Given text section start

Another vital aspect to mention is how Israel is favouring its regional allies and vice versa. The Kurdistan Region of Iraq pumps the aforementioned oil supplies across southern Turkey to the Mediterranean port of Ceyhan. As a result, producing and selling this oil has helped Iraqi Kurdistan maintain partial autonomy from the Iraqi federal government.

But it should be added that recent Israeli allies, Turkey and Azerbaijan, both interested in countering Iran’s power, are also enhancing their ties with Erbil. As Israel helped Azerbaijan’s forceful expansion at the expense of Armenia delivering weapons to Baku, it can be suggested that it might support Azerbaijan also in his claims to achieve the independence of the Turkic-speaking minority inside Iran.

Indeed, allegedly it would not be the first time that Tel Aviv have supported an ethnic minority group inside the Islamic Republic in its struggle for independence with the last goal of hitting the Iranian government. During the trial of Habib Farajollah Chaab, the ringleader of Al-Ahwaziah, an Arab separatist movement active since 1999 that advocates for the separation of Khuzestan Province from Iran, the prosecutor presented evidence revealing his ties to Saudi Arabia and Israel.


In the last decades, Iraqi Kurdistan has represented a continuous challenge to the Islamic Republic of Iran. Home to US bases, exploit by Israel for undercover operations targeting Iran and base for Kurdish factions backing Iranian Kurdish opposition groups, Iraqi Kurdistan is now the epicentre of Tehran’s counterterrorism efforts.

The need to ensure its borders and to avoid terrorist attacks and weapons smuggling, which might lead to the destabilisation of Iran, pushed Tehran to address these secessionist groups with drone and missile attacks. The Iranian leadership in the last years warned multiple times the local government of renewed strikes unless Iraq acts to ensure the area inhabited by exiled armed Iranian dissidents.

Notably, being some of the major international powers keen to reduce Iran’s influence in the region or, sometimes, willing to make the country collapse from the inside, players such as Israel, the US and Turkey exploit the Kurds.

The US and European military advisers have trained members of the Kurdistan Freedom Party (PAK) alongside Peshmerga forces in weapons and explosives for fighting the Islamic State (ISIS), tools the Kurds subsequently employed to conduct offensives against Iran.

Given text section end
Data block section start

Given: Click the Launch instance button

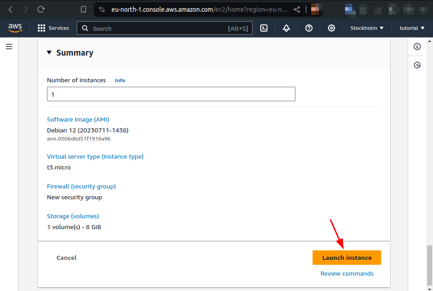Looking at the screenshot, I should click(x=346, y=258).
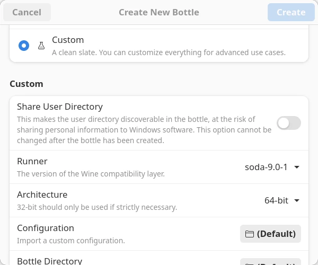Select the Custom environment radio button

[x=24, y=46]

Data block section end

Prompt A
Decide whether each statement below agrees with the text on Iran and Iraqi Kurdistan, answering yes or no and quoting the words of the text that settle it. (i) The Kurdistan Region of Iraq sends oil across southern Turkey to the port of Ceyhan. (ii) Al-Ahwaziah seeks the separation of Kurdistan Province from Iran. (iii) US and European military advisers trained members of the Kurdistan Freedom Party (PAK) for fighting the Islamic State.
Prompt B
According to the text on Iran and Iraqi Kurdistan, since what year has Al-Ahwaziah been active?
Prompt C
Proceed with the text on Iran and Iraqi Kurdistan, writing on from its last sentence.

Exercise result A
(i) Yes: "The Kurdistan Region of Iraq pumps the aforementioned oil supplies across southern Turkey to the Mediterranean port of Ceyhan."
(ii) No: "advocates for the separation of Khuzestan Province from Iran"
(iii) Yes: "The US and European military advisers have trained members of the Kurdistan Freedom Party (PAK) alongside Peshmerga forces in weapons and explosives for fighting the Islamic State (ISIS)"

Exercise result B
Since 1999.

Exercise result C
While the primary goal for the Western military was the fight against terrorist activities and stabilise Iraq, for Israel enhancing ties with the Kurdish groups had a more specific goal. There were both opportunities and challenges arising from the 2003 military intervention of Iraq.

For Tel Aviv it represented the possibility of increasing its presence thanks to the weakening of the Iraqi central government’s power. For Tehran, it represented a major threat to its borders, although the Islamic Republic benefited from the changing political landscape in terms of alliances.

Still, having Israel and the US increasing their presence and activities in Iran’s lebensraum (vital space) is a direct threat for the Islamic Republic. Remarkably, it was Iraq, the place where the killing of Qasem Soleimani, leader of Iranian Quds Force, took stage by order of the US President.

Furthermore, recently the US House Armed Services Committee last week passed an amendment by Republican Congressman Don Bacon supporting the transfer of air defence systems to the KRG Peshmerga forces. The US Senate must approve the amendment before it can officially be included in the fiscal 2024 National Defence Authorisation Act (NDAA), which is the law that determines the Pentagon’s annual budget.

In conclusion, this can hardly be considered the last stage of Iranian struggle with Kurdish nationalism. Still, as the recent domestic riots underlined, the issue of the Kurdish secessionist group might become one tool exploited by Iran’s enemy to destabilise the Islamic Republic from the inside and, therefore, it cannot be underestimated. As long as this armed group will exist along Iran’s border, we can expect Tehran to develop severe countermeasures.